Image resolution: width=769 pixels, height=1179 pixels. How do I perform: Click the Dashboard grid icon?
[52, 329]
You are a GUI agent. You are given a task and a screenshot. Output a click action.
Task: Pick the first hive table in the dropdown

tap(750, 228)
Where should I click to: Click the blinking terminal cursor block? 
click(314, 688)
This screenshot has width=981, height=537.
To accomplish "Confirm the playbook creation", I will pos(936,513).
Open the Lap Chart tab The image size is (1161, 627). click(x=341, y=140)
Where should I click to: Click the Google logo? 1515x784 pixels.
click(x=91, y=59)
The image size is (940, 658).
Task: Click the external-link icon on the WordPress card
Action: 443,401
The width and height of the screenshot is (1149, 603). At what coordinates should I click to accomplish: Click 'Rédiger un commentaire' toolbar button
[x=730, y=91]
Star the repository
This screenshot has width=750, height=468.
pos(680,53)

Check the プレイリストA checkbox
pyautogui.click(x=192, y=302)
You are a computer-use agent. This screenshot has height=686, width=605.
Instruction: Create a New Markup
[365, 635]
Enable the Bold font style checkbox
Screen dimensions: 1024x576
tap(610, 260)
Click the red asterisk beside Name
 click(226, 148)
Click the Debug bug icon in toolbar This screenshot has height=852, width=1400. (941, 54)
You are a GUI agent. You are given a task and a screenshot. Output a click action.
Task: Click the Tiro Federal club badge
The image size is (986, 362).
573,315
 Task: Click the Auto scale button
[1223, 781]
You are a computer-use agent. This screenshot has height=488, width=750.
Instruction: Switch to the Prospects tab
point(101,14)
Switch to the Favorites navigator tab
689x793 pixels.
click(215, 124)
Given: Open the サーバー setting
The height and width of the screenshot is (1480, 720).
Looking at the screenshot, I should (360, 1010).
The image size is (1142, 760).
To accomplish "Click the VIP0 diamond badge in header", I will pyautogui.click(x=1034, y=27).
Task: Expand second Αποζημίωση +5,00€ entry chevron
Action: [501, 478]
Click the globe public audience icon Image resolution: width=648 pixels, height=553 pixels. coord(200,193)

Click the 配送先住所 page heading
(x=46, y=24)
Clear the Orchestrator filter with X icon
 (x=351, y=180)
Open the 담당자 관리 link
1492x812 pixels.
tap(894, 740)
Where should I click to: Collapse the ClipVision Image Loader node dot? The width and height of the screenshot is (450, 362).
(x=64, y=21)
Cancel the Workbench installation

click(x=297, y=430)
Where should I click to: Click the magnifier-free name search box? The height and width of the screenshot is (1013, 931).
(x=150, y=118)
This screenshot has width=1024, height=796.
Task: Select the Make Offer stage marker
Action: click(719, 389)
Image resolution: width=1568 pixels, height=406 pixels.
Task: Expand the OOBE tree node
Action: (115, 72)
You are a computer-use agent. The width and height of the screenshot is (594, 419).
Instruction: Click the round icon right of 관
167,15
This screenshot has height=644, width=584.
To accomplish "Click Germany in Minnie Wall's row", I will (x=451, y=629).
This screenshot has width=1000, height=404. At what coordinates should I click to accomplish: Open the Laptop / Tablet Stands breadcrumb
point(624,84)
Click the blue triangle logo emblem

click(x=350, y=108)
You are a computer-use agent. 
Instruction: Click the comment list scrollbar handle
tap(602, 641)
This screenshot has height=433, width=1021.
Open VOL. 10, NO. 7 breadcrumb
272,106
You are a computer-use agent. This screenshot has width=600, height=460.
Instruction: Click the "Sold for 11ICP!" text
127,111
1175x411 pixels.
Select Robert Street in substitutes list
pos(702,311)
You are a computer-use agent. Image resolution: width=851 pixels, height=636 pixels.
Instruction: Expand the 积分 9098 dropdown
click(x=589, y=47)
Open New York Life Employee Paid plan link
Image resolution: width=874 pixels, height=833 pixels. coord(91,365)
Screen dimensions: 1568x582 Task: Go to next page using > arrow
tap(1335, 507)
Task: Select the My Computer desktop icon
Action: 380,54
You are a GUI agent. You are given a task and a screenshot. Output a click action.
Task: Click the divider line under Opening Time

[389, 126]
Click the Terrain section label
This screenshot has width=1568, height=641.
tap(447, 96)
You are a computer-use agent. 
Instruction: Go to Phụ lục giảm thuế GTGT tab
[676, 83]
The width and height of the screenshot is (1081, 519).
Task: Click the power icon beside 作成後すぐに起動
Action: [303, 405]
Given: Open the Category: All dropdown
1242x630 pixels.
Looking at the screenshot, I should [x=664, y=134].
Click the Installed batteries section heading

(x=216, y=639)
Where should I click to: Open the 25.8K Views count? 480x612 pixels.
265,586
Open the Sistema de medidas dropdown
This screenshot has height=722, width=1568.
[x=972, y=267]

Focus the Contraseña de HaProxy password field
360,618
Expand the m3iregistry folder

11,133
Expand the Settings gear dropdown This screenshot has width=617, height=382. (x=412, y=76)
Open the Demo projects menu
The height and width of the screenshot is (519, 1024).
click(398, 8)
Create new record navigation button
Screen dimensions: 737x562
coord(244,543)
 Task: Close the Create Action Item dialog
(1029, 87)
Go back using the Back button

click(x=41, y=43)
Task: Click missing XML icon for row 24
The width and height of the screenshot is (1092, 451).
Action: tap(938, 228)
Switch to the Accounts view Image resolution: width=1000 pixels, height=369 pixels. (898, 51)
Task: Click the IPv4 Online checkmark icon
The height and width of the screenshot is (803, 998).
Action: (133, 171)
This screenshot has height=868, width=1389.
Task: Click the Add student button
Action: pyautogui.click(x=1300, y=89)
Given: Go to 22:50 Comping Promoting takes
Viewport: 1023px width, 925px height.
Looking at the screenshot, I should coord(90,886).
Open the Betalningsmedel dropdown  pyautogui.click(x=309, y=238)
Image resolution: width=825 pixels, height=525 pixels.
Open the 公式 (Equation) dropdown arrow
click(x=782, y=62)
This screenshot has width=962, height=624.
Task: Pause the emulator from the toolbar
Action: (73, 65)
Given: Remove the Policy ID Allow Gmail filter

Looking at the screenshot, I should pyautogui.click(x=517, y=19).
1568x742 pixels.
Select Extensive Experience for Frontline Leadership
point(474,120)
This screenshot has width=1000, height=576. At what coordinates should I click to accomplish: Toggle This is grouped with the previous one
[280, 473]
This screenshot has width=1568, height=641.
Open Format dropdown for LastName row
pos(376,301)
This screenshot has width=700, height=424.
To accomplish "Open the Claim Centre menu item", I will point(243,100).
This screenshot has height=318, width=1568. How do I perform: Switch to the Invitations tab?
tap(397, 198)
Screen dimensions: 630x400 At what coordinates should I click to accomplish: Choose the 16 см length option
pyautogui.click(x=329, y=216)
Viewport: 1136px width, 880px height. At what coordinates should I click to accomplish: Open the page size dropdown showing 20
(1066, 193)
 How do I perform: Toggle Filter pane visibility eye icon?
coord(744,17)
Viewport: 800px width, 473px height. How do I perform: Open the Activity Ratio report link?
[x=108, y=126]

_ACTIVITY_
Exactly as they appear above, write out all of the lines.

_SOLUTION_
Image resolution: width=769 pixels, height=1179 pixels. How do I perform: Click the Dashboard grid icon?
[52, 329]
You are a GUI agent. You are given a task and a screenshot. Output a click action.
Task: Pick the first hive table in the dropdown

tap(750, 228)
Where should I click to: Click the blinking terminal cursor block? 
click(314, 688)
This screenshot has width=981, height=537.
To accomplish "Confirm the playbook creation", I will pos(936,513).
Open the Lap Chart tab The image size is (1161, 627). click(x=341, y=140)
Where should I click to: Click the Google logo? 1515x784 pixels.
click(x=91, y=59)
The image size is (940, 658).
Task: Click the external-link icon on the WordPress card
Action: 443,401
The width and height of the screenshot is (1149, 603). At what coordinates should I click to accomplish: Click 'Rédiger un commentaire' toolbar button
[x=730, y=91]
Star the repository
This screenshot has width=750, height=468.
pos(680,53)

Check the プレイリストA checkbox
pyautogui.click(x=192, y=302)
You are a computer-use agent. This screenshot has height=686, width=605.
Instruction: Create a New Markup
[365, 635]
Enable the Bold font style checkbox
Screen dimensions: 1024x576
tap(610, 260)
Click the red asterisk beside Name
 click(226, 148)
Click the Debug bug icon in toolbar This screenshot has height=852, width=1400. (941, 54)
You are a GUI agent. You are given a task and a screenshot. Output a click action.
Task: Click the Tiro Federal club badge
The image size is (986, 362).
573,315
 Task: Click the Auto scale button
[1223, 781]
You are a computer-use agent. This screenshot has height=488, width=750.
Instruction: Switch to the Prospects tab
point(101,14)
Switch to the Favorites navigator tab
689x793 pixels.
click(215, 124)
Given: Open the サーバー setting
The height and width of the screenshot is (1480, 720).
Looking at the screenshot, I should (360, 1010).
The image size is (1142, 760).
To accomplish "Click the VIP0 diamond badge in header", I will pyautogui.click(x=1034, y=27).
Task: Expand second Αποζημίωση +5,00€ entry chevron
Action: [501, 478]
Click the globe public audience icon Image resolution: width=648 pixels, height=553 pixels. coord(200,193)

Click the 配送先住所 page heading
(x=46, y=24)
Clear the Orchestrator filter with X icon
 (x=351, y=180)
Open the 담당자 관리 link
1492x812 pixels.
tap(894, 740)
Where should I click to: Collapse the ClipVision Image Loader node dot? The width and height of the screenshot is (450, 362).
(x=64, y=21)
Cancel the Workbench installation

click(x=297, y=430)
Where should I click to: Click the magnifier-free name search box? The height and width of the screenshot is (1013, 931).
(x=150, y=118)
This screenshot has width=1024, height=796.
Task: Select the Make Offer stage marker
Action: click(719, 389)
Image resolution: width=1568 pixels, height=406 pixels.
Task: Expand the OOBE tree node
Action: (115, 72)
You are a computer-use agent. The width and height of the screenshot is (594, 419).
Instruction: Click the round icon right of 관
167,15
This screenshot has height=644, width=584.
To accomplish "Click Germany in Minnie Wall's row", I will (x=451, y=629).
This screenshot has width=1000, height=404. At what coordinates should I click to accomplish: Open the Laptop / Tablet Stands breadcrumb
point(624,84)
Click the blue triangle logo emblem

click(x=350, y=108)
You are a computer-use agent. 
Instruction: Click the comment list scrollbar handle
tap(602, 641)
This screenshot has height=433, width=1021.
Open VOL. 10, NO. 7 breadcrumb
272,106
You are a computer-use agent. This screenshot has width=600, height=460.
Instruction: Click the "Sold for 11ICP!" text
127,111
1175x411 pixels.
Select Robert Street in substitutes list
pos(702,311)
You are a computer-use agent. Image resolution: width=851 pixels, height=636 pixels.
Instruction: Expand the 积分 9098 dropdown
click(x=589, y=47)
Open New York Life Employee Paid plan link
Image resolution: width=874 pixels, height=833 pixels. coord(91,365)
Screen dimensions: 1568x582 Task: Go to next page using > arrow
tap(1335, 507)
Task: Select the My Computer desktop icon
Action: 380,54
You are a GUI agent. You are given a task and a screenshot. Output a click action.
Task: Click the divider line under Opening Time

[389, 126]
Click the Terrain section label
This screenshot has width=1568, height=641.
tap(447, 96)
You are a computer-use agent. 
Instruction: Go to Phụ lục giảm thuế GTGT tab
[676, 83]
The width and height of the screenshot is (1081, 519).
Task: Click the power icon beside 作成後すぐに起動
Action: [303, 405]
Given: Open the Category: All dropdown
1242x630 pixels.
Looking at the screenshot, I should [x=664, y=134].
Click the Installed batteries section heading

(x=216, y=639)
Where should I click to: Open the 25.8K Views count? 480x612 pixels.
265,586
Open the Sistema de medidas dropdown
This screenshot has height=722, width=1568.
[x=972, y=267]

Focus the Contraseña de HaProxy password field
360,618
Expand the m3iregistry folder

11,133
Expand the Settings gear dropdown This screenshot has width=617, height=382. (x=412, y=76)
Open the Demo projects menu
The height and width of the screenshot is (519, 1024).
click(398, 8)
Create new record navigation button
Screen dimensions: 737x562
coord(244,543)
 Task: Close the Create Action Item dialog
(1029, 87)
Go back using the Back button

click(x=41, y=43)
Task: Click missing XML icon for row 24
The width and height of the screenshot is (1092, 451).
Action: tap(938, 228)
Switch to the Accounts view Image resolution: width=1000 pixels, height=369 pixels. (898, 51)
Task: Click the IPv4 Online checkmark icon
The height and width of the screenshot is (803, 998).
Action: (133, 171)
This screenshot has height=868, width=1389.
Task: Click the Add student button
Action: pyautogui.click(x=1300, y=89)
Given: Go to 22:50 Comping Promoting takes
Viewport: 1023px width, 925px height.
Looking at the screenshot, I should coord(90,886).
Open the Betalningsmedel dropdown  pyautogui.click(x=309, y=238)
Image resolution: width=825 pixels, height=525 pixels.
Open the 公式 (Equation) dropdown arrow
click(x=782, y=62)
This screenshot has width=962, height=624.
Task: Pause the emulator from the toolbar
Action: (73, 65)
Given: Remove the Policy ID Allow Gmail filter

Looking at the screenshot, I should pyautogui.click(x=517, y=19).
1568x742 pixels.
Select Extensive Experience for Frontline Leadership
point(474,120)
This screenshot has width=1000, height=576. At what coordinates should I click to accomplish: Toggle This is grouped with the previous one
[280, 473]
This screenshot has width=1568, height=641.
Open Format dropdown for LastName row
pos(376,301)
This screenshot has width=700, height=424.
To accomplish "Open the Claim Centre menu item", I will point(243,100).
This screenshot has height=318, width=1568. How do I perform: Switch to the Invitations tab?
tap(397, 198)
Screen dimensions: 630x400 At what coordinates should I click to accomplish: Choose the 16 см length option
pyautogui.click(x=329, y=216)
Viewport: 1136px width, 880px height. At what coordinates should I click to accomplish: Open the page size dropdown showing 20
(1066, 193)
 How do I perform: Toggle Filter pane visibility eye icon?
coord(744,17)
Viewport: 800px width, 473px height. How do I perform: Open the Activity Ratio report link?
[x=108, y=126]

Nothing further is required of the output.